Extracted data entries
"""
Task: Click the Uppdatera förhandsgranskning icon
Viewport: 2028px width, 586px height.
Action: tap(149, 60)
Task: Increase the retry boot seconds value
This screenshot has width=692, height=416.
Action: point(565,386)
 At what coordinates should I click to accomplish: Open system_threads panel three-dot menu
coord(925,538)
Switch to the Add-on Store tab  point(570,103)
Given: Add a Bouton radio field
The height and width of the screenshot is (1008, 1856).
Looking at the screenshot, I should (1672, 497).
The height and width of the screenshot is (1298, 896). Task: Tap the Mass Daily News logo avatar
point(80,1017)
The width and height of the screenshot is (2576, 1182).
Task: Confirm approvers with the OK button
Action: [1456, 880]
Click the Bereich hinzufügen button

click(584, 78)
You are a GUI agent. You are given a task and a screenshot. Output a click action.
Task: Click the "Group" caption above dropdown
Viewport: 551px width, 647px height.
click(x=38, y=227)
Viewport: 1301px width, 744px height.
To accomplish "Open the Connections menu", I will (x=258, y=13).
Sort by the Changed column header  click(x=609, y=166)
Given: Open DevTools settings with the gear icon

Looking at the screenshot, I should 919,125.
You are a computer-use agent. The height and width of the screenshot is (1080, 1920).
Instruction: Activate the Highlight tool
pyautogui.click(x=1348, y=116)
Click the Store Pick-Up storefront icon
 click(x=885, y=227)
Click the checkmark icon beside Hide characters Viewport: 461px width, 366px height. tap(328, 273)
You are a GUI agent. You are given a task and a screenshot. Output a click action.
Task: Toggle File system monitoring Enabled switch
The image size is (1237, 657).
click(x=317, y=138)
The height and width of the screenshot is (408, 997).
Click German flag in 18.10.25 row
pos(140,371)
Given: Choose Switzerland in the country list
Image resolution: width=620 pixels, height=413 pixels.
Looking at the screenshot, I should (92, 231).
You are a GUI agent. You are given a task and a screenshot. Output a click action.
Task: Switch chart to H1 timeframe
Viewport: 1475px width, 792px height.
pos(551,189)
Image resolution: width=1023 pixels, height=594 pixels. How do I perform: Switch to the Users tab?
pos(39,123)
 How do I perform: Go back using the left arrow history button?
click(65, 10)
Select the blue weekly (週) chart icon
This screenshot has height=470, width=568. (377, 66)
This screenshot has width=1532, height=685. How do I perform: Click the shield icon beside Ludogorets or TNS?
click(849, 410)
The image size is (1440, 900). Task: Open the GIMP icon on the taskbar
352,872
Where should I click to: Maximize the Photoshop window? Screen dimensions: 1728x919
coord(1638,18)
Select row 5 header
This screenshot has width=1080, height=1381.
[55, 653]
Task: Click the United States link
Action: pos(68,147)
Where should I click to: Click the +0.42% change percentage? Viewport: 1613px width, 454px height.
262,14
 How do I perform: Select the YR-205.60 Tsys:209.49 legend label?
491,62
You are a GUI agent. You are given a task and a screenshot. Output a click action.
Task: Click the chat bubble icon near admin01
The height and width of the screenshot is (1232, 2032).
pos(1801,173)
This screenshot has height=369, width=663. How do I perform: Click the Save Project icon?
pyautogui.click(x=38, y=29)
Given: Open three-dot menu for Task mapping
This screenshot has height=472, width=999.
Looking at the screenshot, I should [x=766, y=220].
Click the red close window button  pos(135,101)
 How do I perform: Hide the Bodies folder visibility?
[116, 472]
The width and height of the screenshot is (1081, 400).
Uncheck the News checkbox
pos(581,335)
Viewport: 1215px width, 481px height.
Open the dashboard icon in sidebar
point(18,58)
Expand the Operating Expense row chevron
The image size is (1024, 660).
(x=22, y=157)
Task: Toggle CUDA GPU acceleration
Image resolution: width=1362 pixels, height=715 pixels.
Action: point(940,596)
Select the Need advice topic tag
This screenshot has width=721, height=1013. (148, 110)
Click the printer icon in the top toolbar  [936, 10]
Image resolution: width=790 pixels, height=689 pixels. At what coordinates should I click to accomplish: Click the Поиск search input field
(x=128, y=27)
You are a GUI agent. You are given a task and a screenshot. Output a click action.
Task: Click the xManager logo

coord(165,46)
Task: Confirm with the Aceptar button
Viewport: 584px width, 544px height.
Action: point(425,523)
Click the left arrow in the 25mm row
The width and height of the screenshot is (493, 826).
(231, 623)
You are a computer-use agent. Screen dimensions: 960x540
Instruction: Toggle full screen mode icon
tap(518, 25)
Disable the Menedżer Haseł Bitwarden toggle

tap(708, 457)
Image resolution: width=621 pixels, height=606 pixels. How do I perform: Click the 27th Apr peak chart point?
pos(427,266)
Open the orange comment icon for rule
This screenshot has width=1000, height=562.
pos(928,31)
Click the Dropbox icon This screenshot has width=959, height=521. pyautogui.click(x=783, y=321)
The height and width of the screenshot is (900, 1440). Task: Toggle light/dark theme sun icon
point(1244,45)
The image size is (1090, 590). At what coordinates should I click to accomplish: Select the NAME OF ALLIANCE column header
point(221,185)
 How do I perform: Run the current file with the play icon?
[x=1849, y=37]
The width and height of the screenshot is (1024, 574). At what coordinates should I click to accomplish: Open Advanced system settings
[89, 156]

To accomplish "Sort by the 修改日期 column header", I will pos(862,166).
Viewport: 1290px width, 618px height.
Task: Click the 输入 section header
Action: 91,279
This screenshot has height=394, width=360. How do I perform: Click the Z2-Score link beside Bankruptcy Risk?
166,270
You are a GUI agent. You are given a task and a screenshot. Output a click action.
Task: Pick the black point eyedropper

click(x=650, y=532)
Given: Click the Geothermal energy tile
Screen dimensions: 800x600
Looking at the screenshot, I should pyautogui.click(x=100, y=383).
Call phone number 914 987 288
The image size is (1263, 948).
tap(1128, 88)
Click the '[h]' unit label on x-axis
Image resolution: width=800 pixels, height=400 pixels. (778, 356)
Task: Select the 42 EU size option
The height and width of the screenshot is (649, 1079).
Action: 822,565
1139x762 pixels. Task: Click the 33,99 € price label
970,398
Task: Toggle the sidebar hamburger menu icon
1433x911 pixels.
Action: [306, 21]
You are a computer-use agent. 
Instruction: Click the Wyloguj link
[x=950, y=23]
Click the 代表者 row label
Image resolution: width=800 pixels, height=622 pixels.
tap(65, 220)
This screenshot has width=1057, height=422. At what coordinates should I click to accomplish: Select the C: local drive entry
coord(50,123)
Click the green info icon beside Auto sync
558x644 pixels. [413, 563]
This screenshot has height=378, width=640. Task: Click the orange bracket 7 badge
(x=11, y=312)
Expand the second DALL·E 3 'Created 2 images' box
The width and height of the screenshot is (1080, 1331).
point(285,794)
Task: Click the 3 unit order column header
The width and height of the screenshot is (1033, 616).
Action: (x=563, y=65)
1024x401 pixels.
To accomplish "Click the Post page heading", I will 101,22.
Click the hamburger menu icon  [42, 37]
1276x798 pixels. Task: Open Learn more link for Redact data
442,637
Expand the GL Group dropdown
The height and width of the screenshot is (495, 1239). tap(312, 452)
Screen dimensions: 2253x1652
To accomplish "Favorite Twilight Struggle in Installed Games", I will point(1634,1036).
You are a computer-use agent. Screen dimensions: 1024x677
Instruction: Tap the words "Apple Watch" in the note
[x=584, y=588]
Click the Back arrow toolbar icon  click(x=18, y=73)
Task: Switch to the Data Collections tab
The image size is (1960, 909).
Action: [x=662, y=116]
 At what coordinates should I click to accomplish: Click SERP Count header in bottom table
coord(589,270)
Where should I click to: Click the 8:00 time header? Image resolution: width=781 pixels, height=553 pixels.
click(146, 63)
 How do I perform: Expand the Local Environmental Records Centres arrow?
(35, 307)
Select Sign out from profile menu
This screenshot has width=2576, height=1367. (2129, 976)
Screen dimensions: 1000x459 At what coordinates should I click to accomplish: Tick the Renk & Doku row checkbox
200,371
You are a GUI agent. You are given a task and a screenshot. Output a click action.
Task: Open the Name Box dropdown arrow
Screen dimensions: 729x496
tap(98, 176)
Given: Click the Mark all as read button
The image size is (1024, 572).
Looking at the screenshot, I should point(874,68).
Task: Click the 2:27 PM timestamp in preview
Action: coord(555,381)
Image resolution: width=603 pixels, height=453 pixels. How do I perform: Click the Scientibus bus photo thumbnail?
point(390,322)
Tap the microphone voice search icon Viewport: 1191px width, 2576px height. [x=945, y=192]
"""
WHAT YOU ARE ASKED TO DO
Write out the lines of the entries above without any change, from the line containing "1024x401 pixels." through the line containing "Action: [x=662, y=116]", both included.

RESPONSE FOR THIS EXERCISE
1024x401 pixels.
To accomplish "Click the Post page heading", I will 101,22.
Click the hamburger menu icon  [42, 37]
1276x798 pixels. Task: Open Learn more link for Redact data
442,637
Expand the GL Group dropdown
The height and width of the screenshot is (495, 1239). tap(312, 452)
Screen dimensions: 2253x1652
To accomplish "Favorite Twilight Struggle in Installed Games", I will point(1634,1036).
You are a computer-use agent. Screen dimensions: 1024x677
Instruction: Tap the words "Apple Watch" in the note
[x=584, y=588]
Click the Back arrow toolbar icon  click(x=18, y=73)
Task: Switch to the Data Collections tab
The image size is (1960, 909).
Action: [x=662, y=116]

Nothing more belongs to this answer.